30 Senators Led by Elizabeth Warren and Tina Smith Send Letter To Senate Leadership Advocating For 50 Billion In Emergency Funding For Child Care Industry
On April 28th, 30 Senators Led by Elizabeth Warren and Tina Smith sent a letter To Senate Leadership Advocating For 50 Billion In Emergency Funding For Child Care Industry.
The letter opens with the following paragraph: “We write to strongly urge you to prioritize funding childcare in the next legislative package that responds to the public health and economic effects of the coronavirus pandemic and emergency. While the $3.5 billion for childcare included in the Coronavirus Aid, Relief, and Economic Security Act(CARES Act)was an important first step in helping to fund childcare for front line healthcare workers and other essential employees, since its passage,we have only learned more about the extent of closures required by this pandemic and the dire situation that childcare providers are in,which necessitates additional relief. Accordingly, we urge you to provide at least $50 billion in emergency funding in order to stabilize the entire childcare industry, provide childcare for essential workers including healthcare workers, and investing childcare for our long-term economic recovery.”
Senators Elizabeth Warren (D-MA) and Tina Smith (D-MN) initially unveiled their plan on April 15 in a medium post where they wrote “ Here’s the stark truth: when the time comes, we will not be able to rebuild our economy if this country’s child care system has collapsed beneath the economic burden of this pandemic. When the economy can start to safely get back on track, millions of parents will not be able to return to work or reopen their own small businesses if they cannot find safe, affordable, and reliable care for their children. And if child care providers must close their doors for months, we risk permanently reducing the supply of child care in this country.That’s why we’re calling for a $50 billion child care investment to stabilize the child care system, keep providers in business, and ensure parents are able to go back to work when it is safe to do so.”
This plan has already got a lot of publicity:
Vox published a piece about the plan writing “The proposal is far more ambitious than the $3.5 billion set aside for child care in the recent federal stimulus legislation. And thus its prospects in the Republican-controlled Senate are uncertain, to say the least. But it is in line with what child care experts say is necessary to make sure child care providers can keep paying their workers during this time and reopen when it is safe to do so — and to remedy some of the inequities that have left child care workers in this country underpaid, overworked, and unacknowledged.”
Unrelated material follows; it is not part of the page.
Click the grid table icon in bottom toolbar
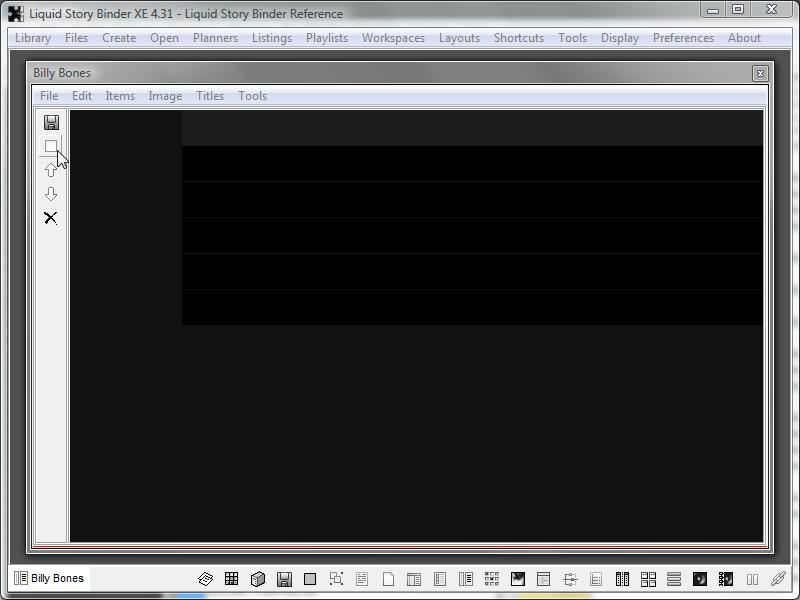 point(232,579)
The Boston Globe’s article about the plan added context in their reporting saying the “The letter comes as negotiations over a new coronavirus relief package are playing out in the media. The bipartisan National Governors Association has called on Congress to prioritize state and local budgets in the next bill, drawing a rebuke from McConnell, who suggested states should instead be allowed to file for bankruptcy.
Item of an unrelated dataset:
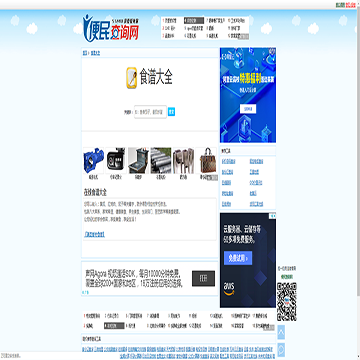Click the back-to-top arrow icon
The image size is (360, 360).
tap(281, 332)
An op ed published in Time Magazine contrasted what the childcare industry has received during the COVID-19 crisis vs. what the airline industry has received writing “ The childcare industry requested $50 billion in stimulus relief to help it survive the pandemic, but the $2 trillion CARES Act included only $3.5 billion in grants to states through the Child Care and Development Block Grant Program and $750 million for Head Start programs. In contrast, it included $61 billion in relief for the U.S. airline industry, despite airline CEOs earning millions of dollars a year and spending billions on stock buybacks.”
The Center For American Progress published their analysis of the dire nature of the situation writing “we estimate that without public funding, the United States could lose 4.5 million—or nearly half (49 percent)—of the nation’s licensed child care slots as a result of the pandemic. Oklahoma, South Carolina, and Utah could be hit especially hard, losing more than 60 percent of their states’ child care supply. In Utah, the estimated number of children per available childcare slot could nearly quadruple.
It remains to be seen what impact this letter will have on the 70 senators who did not sign onto it.